Saved entries:

======

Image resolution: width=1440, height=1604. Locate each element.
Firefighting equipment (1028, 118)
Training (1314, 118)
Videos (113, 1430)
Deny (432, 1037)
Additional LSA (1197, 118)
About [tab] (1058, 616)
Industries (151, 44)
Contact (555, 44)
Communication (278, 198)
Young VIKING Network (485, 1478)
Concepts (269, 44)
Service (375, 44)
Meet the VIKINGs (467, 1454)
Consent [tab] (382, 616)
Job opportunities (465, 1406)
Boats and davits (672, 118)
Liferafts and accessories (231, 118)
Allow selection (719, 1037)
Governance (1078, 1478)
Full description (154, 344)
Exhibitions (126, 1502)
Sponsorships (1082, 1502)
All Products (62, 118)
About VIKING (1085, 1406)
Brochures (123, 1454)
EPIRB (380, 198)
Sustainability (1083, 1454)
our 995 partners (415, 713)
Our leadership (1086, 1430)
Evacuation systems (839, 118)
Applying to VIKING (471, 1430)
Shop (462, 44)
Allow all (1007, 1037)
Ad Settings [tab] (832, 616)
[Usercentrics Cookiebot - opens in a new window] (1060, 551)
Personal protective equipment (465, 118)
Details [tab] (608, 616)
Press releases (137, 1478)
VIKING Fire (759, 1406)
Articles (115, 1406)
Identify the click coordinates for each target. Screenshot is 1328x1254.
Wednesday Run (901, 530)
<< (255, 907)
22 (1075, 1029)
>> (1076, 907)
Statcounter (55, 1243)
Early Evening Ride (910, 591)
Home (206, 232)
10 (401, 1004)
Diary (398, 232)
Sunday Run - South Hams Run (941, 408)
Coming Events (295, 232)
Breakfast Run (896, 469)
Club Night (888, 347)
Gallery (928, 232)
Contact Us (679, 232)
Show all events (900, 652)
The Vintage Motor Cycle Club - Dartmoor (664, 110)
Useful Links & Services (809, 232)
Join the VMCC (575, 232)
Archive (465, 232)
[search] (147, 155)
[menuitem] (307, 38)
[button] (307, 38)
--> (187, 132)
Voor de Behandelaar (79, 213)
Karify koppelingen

======

** EXERCISE AIM **
Update the stretch of the listing from "Articles (115, 1406)" through "Contact Us (679, 232)" by replacing "Diary" with "Calendar", and write out those lines again with everything else unchanged.

** SOLVED PROBLEM **
Articles (115, 1406)
Identify the click coordinates for each target. Screenshot is 1328x1254.
Wednesday Run (901, 530)
<< (255, 907)
22 (1075, 1029)
>> (1076, 907)
Statcounter (55, 1243)
Early Evening Ride (910, 591)
Home (206, 232)
10 (401, 1004)
Calendar (398, 232)
Sunday Run - South Hams Run (941, 408)
Coming Events (295, 232)
Breakfast Run (896, 469)
Club Night (888, 347)
Gallery (928, 232)
Contact Us (679, 232)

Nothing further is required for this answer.